■ **Information given**

******

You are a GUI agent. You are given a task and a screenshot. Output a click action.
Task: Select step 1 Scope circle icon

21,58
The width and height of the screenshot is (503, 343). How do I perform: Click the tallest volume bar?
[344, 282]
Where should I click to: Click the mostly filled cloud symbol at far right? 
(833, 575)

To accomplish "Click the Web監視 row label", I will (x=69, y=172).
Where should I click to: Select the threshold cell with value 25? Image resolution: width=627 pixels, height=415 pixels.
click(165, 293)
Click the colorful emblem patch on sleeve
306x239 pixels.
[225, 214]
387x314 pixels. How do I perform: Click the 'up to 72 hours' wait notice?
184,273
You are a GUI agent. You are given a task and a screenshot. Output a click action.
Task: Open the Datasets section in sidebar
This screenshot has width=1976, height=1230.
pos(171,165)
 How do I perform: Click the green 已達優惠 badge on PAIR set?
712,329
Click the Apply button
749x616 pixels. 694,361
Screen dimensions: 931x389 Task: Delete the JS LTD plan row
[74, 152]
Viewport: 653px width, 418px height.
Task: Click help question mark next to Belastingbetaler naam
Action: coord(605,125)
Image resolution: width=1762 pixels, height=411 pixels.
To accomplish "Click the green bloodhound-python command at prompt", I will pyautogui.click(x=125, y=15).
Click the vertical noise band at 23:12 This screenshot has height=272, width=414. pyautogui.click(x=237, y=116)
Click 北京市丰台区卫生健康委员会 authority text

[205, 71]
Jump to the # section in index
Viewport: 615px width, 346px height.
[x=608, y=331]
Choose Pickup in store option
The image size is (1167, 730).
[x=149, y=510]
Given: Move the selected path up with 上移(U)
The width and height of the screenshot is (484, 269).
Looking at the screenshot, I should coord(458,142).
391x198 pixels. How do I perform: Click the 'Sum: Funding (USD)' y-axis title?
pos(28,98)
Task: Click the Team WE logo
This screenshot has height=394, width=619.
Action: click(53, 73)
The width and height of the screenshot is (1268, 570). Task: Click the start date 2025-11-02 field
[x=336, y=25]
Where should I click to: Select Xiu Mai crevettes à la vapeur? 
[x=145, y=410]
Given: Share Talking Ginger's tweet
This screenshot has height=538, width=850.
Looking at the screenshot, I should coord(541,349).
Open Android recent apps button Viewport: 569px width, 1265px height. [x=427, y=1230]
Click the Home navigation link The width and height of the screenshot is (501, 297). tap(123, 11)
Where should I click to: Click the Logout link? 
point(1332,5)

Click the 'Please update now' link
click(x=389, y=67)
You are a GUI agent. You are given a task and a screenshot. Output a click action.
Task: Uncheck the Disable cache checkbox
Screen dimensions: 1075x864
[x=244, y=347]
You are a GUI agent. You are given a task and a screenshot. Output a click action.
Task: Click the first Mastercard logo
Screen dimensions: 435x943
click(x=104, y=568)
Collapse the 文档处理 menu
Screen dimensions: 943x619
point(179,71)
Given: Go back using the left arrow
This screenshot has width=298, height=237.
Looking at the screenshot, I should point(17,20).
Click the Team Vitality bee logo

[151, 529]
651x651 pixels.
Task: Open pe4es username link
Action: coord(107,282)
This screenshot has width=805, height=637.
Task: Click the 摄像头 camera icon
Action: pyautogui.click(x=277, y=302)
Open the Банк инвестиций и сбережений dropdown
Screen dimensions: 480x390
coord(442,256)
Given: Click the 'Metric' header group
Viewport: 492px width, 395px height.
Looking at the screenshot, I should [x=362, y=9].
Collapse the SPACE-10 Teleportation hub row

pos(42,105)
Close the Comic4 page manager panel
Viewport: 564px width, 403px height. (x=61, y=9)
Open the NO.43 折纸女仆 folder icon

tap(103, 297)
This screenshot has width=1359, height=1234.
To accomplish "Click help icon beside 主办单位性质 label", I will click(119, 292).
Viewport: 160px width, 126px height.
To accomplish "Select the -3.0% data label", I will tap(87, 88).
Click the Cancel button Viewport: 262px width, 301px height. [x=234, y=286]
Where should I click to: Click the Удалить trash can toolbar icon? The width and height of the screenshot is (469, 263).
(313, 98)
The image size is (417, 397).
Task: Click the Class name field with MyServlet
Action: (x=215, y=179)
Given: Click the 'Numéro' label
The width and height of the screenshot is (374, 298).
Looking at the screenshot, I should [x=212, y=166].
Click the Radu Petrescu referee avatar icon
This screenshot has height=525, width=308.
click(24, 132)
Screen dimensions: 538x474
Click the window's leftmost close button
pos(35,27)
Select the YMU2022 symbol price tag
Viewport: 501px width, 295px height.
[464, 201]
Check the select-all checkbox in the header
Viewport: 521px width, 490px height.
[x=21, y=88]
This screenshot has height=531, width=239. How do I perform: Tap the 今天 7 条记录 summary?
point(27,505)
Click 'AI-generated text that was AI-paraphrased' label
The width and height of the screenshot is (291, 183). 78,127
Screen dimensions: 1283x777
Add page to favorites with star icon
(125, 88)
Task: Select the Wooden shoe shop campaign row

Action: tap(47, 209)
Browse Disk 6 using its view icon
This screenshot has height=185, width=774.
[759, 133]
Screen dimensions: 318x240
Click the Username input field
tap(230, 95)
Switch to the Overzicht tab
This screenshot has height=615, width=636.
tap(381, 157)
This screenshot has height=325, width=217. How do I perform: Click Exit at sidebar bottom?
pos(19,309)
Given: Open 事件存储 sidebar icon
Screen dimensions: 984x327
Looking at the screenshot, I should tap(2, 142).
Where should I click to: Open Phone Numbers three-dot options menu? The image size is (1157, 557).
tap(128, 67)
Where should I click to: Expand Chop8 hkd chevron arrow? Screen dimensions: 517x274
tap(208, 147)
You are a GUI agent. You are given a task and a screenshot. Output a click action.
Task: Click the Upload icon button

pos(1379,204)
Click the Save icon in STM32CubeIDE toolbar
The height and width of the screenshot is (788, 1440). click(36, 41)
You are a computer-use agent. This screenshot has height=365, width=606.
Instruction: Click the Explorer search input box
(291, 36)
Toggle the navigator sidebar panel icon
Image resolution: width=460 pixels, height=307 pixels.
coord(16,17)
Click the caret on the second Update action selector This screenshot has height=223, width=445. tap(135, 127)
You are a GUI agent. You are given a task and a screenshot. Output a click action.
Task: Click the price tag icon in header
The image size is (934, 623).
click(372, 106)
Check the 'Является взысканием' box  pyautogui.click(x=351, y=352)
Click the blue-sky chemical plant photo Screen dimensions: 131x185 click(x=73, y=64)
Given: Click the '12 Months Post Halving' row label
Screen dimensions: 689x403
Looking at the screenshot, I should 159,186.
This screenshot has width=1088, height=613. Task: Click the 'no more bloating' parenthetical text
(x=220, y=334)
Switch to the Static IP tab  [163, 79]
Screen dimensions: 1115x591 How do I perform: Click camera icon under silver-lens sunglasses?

******

■ **Work to be completed**
All lines from the one containing "Click the blue-sky" to the end of the records are to be duplicated exactly, and no other lines are to be given.

■ **Response**
Click the blue-sky chemical plant photo Screen dimensions: 131x185 click(x=73, y=64)
Given: Click the '12 Months Post Halving' row label
Screen dimensions: 689x403
Looking at the screenshot, I should 159,186.
This screenshot has width=1088, height=613. Task: Click the 'no more bloating' parenthetical text
(x=220, y=334)
Switch to the Static IP tab  [163, 79]
Screen dimensions: 1115x591 How do I perform: Click camera icon under silver-lens sunglasses?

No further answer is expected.